## INPUT:
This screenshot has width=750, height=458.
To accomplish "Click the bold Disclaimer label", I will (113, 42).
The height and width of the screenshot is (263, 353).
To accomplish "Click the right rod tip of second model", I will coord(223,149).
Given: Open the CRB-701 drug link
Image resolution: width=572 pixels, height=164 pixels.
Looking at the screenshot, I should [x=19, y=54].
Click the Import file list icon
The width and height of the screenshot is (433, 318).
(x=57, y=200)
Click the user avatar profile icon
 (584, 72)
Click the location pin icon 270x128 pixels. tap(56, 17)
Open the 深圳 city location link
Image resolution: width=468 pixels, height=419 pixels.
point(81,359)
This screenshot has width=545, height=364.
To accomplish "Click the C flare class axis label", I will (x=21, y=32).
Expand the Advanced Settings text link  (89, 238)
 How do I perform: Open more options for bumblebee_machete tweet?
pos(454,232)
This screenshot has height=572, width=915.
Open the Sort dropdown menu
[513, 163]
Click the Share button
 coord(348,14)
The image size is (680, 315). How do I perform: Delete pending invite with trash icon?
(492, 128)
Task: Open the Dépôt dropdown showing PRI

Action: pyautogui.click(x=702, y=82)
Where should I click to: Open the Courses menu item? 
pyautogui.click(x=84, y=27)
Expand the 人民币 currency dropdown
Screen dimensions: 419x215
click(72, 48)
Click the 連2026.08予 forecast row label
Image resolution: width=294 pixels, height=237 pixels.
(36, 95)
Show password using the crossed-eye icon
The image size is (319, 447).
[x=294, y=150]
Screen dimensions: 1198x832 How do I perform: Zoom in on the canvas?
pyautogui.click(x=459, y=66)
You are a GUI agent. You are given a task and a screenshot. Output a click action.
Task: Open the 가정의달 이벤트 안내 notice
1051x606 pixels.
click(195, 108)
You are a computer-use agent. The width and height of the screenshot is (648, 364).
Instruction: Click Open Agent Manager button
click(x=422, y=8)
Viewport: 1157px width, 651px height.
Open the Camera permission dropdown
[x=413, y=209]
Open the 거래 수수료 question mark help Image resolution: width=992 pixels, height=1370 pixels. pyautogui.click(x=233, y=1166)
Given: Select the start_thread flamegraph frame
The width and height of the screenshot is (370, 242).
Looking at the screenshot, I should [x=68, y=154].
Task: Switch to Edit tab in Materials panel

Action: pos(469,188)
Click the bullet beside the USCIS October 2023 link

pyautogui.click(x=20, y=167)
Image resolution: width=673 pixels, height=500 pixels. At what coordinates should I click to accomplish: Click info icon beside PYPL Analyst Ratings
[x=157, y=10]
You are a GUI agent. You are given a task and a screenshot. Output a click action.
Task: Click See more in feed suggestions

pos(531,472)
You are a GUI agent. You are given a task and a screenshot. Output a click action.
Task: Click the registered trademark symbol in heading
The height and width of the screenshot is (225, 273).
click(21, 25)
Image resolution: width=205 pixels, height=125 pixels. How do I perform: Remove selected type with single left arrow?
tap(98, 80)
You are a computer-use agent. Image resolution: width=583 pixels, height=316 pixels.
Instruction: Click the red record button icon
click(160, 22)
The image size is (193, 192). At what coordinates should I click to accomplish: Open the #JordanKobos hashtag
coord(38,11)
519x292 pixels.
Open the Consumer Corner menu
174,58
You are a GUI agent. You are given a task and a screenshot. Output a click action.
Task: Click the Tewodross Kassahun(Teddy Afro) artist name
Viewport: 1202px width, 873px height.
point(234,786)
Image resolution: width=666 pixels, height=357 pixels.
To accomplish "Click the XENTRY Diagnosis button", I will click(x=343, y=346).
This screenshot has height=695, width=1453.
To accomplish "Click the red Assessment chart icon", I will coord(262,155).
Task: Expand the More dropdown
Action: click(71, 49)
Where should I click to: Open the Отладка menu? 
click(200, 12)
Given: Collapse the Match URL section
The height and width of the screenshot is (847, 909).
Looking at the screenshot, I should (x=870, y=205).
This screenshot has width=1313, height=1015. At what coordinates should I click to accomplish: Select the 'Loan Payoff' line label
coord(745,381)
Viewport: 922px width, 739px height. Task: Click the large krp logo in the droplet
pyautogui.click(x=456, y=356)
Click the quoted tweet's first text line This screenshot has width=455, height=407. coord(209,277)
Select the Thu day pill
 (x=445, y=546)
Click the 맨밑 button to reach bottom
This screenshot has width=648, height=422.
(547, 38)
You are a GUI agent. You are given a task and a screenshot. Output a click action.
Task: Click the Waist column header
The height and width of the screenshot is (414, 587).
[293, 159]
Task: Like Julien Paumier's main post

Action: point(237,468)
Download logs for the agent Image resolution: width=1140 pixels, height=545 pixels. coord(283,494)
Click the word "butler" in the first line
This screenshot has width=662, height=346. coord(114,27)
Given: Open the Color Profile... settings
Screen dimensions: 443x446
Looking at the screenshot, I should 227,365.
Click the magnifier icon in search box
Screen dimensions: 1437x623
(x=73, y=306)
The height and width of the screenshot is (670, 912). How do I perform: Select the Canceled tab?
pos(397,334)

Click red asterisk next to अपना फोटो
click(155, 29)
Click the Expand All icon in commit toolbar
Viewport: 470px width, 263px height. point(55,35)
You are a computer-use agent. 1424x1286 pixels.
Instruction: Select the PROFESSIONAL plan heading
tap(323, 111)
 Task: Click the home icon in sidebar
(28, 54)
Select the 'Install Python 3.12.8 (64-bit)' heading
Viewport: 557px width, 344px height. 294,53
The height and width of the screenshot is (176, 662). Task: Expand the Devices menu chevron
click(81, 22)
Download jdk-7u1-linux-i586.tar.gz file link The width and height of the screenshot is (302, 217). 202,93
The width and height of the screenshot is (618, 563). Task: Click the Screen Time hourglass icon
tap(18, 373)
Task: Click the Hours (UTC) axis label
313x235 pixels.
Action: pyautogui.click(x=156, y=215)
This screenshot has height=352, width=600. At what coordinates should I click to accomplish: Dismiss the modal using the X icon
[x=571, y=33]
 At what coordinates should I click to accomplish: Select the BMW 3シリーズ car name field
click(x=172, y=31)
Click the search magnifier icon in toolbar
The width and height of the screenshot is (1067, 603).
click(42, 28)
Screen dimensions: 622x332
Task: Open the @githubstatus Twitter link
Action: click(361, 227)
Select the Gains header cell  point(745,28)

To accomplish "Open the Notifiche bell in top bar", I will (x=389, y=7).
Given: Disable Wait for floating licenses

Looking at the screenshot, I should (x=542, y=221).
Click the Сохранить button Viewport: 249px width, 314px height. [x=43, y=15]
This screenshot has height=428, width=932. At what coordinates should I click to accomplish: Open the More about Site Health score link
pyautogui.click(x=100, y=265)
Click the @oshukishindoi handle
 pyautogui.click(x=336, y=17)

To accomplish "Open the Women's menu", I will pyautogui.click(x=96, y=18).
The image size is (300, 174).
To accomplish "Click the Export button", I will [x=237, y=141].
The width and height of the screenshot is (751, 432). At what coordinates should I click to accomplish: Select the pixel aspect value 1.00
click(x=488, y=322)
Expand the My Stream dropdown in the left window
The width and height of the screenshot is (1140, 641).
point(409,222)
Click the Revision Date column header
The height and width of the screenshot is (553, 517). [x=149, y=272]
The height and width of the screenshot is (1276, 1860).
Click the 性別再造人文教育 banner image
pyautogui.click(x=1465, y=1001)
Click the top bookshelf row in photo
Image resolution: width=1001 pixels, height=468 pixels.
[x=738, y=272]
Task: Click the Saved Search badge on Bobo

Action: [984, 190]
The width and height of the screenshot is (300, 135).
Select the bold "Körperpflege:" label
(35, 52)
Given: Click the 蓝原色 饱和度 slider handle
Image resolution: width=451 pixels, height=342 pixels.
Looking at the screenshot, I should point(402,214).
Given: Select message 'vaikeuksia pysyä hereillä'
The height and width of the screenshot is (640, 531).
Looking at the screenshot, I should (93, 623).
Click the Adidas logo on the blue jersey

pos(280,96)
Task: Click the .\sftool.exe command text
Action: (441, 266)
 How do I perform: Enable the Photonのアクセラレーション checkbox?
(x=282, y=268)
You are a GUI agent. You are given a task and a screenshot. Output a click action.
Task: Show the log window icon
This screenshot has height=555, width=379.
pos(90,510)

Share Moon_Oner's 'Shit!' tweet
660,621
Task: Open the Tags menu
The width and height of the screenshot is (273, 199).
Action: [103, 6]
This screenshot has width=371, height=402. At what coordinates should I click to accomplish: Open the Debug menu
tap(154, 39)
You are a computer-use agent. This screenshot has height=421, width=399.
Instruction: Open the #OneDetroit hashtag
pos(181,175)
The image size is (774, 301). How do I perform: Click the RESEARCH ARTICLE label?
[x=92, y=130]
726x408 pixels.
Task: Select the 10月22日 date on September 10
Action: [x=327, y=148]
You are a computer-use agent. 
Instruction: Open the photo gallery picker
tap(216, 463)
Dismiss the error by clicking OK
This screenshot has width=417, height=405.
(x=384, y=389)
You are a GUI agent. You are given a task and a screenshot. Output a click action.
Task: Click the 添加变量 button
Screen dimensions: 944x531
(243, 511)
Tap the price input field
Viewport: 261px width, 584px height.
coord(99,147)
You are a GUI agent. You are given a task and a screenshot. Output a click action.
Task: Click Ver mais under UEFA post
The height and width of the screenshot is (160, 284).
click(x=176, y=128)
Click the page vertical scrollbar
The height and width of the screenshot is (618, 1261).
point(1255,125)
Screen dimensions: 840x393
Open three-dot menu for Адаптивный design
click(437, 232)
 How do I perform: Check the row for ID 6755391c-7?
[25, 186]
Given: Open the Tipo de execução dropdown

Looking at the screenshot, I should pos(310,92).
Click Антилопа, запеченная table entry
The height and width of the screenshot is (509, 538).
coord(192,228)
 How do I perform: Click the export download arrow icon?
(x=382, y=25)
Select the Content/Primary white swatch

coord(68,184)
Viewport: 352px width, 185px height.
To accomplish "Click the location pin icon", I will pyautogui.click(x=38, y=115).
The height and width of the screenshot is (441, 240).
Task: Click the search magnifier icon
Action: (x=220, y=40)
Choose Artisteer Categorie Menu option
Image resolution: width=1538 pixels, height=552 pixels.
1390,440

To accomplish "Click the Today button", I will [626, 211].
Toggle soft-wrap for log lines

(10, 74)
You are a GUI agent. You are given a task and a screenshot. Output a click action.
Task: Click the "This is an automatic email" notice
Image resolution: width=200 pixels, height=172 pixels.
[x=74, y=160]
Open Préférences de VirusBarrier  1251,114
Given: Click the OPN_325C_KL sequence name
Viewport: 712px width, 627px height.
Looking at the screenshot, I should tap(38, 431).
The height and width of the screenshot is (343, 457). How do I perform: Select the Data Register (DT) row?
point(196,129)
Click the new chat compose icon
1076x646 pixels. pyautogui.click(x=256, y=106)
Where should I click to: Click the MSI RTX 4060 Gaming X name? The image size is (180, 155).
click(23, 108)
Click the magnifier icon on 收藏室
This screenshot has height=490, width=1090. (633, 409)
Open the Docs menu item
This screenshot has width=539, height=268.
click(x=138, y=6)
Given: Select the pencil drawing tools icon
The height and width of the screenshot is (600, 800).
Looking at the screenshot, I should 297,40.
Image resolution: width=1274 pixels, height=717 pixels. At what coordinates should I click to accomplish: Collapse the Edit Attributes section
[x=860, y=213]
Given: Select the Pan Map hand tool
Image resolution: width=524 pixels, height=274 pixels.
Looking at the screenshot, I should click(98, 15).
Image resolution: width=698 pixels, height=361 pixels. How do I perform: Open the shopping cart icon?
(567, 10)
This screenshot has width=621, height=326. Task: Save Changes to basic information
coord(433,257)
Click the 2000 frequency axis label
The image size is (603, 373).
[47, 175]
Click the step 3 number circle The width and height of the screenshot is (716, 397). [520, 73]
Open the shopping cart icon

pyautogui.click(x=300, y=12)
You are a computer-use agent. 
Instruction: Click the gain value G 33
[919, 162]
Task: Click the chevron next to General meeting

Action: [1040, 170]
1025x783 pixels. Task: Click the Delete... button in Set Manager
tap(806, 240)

## YOUR INSTRUCTIONS:
Considering only the material above, set down every line from the one with "The image size is (300, 174)." to the one with "Expand the My", inclusive, exactly as written.

## FINAL ANSWER:
The image size is (300, 174).
To accomplish "Click the Export button", I will [x=237, y=141].
The width and height of the screenshot is (751, 432). At what coordinates should I click to accomplish: Select the pixel aspect value 1.00
click(x=488, y=322)
Expand the My Stream dropdown in the left window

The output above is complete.